* **ABOUT THIS TASK**:
The reply must contain all of the records, unchanged.

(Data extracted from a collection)
+===+

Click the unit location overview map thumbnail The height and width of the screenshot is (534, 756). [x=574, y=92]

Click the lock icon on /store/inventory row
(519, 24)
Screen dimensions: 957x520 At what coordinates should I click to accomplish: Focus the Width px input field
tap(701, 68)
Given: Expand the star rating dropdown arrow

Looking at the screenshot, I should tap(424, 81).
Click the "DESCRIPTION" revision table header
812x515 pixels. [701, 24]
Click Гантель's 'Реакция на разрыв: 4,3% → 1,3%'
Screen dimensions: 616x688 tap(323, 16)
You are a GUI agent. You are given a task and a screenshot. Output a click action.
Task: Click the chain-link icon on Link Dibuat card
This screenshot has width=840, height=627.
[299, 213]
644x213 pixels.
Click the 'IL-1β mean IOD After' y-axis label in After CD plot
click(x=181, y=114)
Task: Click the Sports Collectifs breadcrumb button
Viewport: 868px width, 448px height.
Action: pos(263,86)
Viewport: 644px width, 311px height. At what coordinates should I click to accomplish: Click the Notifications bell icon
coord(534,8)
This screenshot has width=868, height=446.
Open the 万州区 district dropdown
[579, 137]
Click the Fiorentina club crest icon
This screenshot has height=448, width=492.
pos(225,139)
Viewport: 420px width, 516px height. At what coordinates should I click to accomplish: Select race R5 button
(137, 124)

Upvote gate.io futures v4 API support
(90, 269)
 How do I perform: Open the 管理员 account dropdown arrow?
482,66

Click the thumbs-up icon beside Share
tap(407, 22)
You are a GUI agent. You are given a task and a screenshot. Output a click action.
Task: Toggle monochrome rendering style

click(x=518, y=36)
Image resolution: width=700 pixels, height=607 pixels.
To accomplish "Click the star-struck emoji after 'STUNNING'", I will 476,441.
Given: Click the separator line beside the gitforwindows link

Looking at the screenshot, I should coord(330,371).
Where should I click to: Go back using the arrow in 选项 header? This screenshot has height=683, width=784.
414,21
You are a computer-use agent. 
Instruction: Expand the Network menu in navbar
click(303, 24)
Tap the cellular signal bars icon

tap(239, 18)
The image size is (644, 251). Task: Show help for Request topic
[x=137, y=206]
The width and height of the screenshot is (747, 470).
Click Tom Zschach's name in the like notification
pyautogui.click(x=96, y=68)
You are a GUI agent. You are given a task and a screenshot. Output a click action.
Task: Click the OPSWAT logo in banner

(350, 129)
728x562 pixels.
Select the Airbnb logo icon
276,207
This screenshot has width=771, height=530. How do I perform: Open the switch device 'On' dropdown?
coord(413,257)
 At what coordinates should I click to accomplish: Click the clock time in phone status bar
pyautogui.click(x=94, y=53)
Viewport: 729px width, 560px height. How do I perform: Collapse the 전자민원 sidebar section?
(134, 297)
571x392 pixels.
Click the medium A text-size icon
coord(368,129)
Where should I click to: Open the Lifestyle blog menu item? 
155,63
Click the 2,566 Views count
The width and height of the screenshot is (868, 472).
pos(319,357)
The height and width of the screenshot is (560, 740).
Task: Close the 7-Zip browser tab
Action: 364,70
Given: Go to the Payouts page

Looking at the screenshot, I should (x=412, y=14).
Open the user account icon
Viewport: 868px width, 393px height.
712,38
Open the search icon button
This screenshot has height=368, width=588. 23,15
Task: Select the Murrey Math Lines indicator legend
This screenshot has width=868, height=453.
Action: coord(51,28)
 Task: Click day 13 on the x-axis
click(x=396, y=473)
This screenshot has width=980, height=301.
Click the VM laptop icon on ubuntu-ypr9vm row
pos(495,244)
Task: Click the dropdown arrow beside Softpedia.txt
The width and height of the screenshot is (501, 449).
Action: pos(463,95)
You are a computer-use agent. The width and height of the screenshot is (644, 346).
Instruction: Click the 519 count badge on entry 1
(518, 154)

+===+

* **WRITTEN ANSWER**:
Click the unit location overview map thumbnail The height and width of the screenshot is (534, 756). [x=574, y=92]

Click the lock icon on /store/inventory row
(519, 24)
Screen dimensions: 957x520 At what coordinates should I click to accomplish: Focus the Width px input field
tap(701, 68)
Given: Expand the star rating dropdown arrow

Looking at the screenshot, I should tap(424, 81).
Click the "DESCRIPTION" revision table header
812x515 pixels. [701, 24]
Click Гантель's 'Реакция на разрыв: 4,3% → 1,3%'
Screen dimensions: 616x688 tap(323, 16)
You are a GUI agent. You are given a task and a screenshot. Output a click action.
Task: Click the chain-link icon on Link Dibuat card
This screenshot has width=840, height=627.
[299, 213]
644x213 pixels.
Click the 'IL-1β mean IOD After' y-axis label in After CD plot
click(x=181, y=114)
Task: Click the Sports Collectifs breadcrumb button
Viewport: 868px width, 448px height.
Action: pos(263,86)
Viewport: 644px width, 311px height. At what coordinates should I click to accomplish: Click the Notifications bell icon
coord(534,8)
This screenshot has width=868, height=446.
Open the 万州区 district dropdown
[579, 137]
Click the Fiorentina club crest icon
This screenshot has height=448, width=492.
pos(225,139)
Viewport: 420px width, 516px height. At what coordinates should I click to accomplish: Select race R5 button
(137, 124)

Upvote gate.io futures v4 API support
(90, 269)
 How do I perform: Open the 管理员 account dropdown arrow?
482,66

Click the thumbs-up icon beside Share
tap(407, 22)
You are a GUI agent. You are given a task and a screenshot. Output a click action.
Task: Toggle monochrome rendering style

click(x=518, y=36)
Image resolution: width=700 pixels, height=607 pixels.
To accomplish "Click the star-struck emoji after 'STUNNING'", I will 476,441.
Given: Click the separator line beside the gitforwindows link

Looking at the screenshot, I should coord(330,371).
Where should I click to: Go back using the arrow in 选项 header? This screenshot has height=683, width=784.
414,21
You are a computer-use agent. 
Instruction: Expand the Network menu in navbar
click(303, 24)
Tap the cellular signal bars icon

tap(239, 18)
The image size is (644, 251). Task: Show help for Request topic
[x=137, y=206]
The width and height of the screenshot is (747, 470).
Click Tom Zschach's name in the like notification
pyautogui.click(x=96, y=68)
You are a GUI agent. You are given a task and a screenshot. Output a click action.
Task: Click the OPSWAT logo in banner

(350, 129)
728x562 pixels.
Select the Airbnb logo icon
276,207
This screenshot has width=771, height=530. How do I perform: Open the switch device 'On' dropdown?
coord(413,257)
 At what coordinates should I click to accomplish: Click the clock time in phone status bar
pyautogui.click(x=94, y=53)
Viewport: 729px width, 560px height. How do I perform: Collapse the 전자민원 sidebar section?
(134, 297)
571x392 pixels.
Click the medium A text-size icon
coord(368,129)
Where should I click to: Open the Lifestyle blog menu item? 
155,63
Click the 2,566 Views count
The width and height of the screenshot is (868, 472).
pos(319,357)
The height and width of the screenshot is (560, 740).
Task: Close the 7-Zip browser tab
Action: 364,70
Given: Go to the Payouts page

Looking at the screenshot, I should (x=412, y=14).
Open the user account icon
Viewport: 868px width, 393px height.
712,38
Open the search icon button
This screenshot has height=368, width=588. 23,15
Task: Select the Murrey Math Lines indicator legend
This screenshot has width=868, height=453.
Action: coord(51,28)
 Task: Click day 13 on the x-axis
click(x=396, y=473)
This screenshot has width=980, height=301.
Click the VM laptop icon on ubuntu-ypr9vm row
pos(495,244)
Task: Click the dropdown arrow beside Softpedia.txt
The width and height of the screenshot is (501, 449).
Action: pos(463,95)
You are a computer-use agent. The width and height of the screenshot is (644, 346).
Instruction: Click the 519 count badge on entry 1
(518, 154)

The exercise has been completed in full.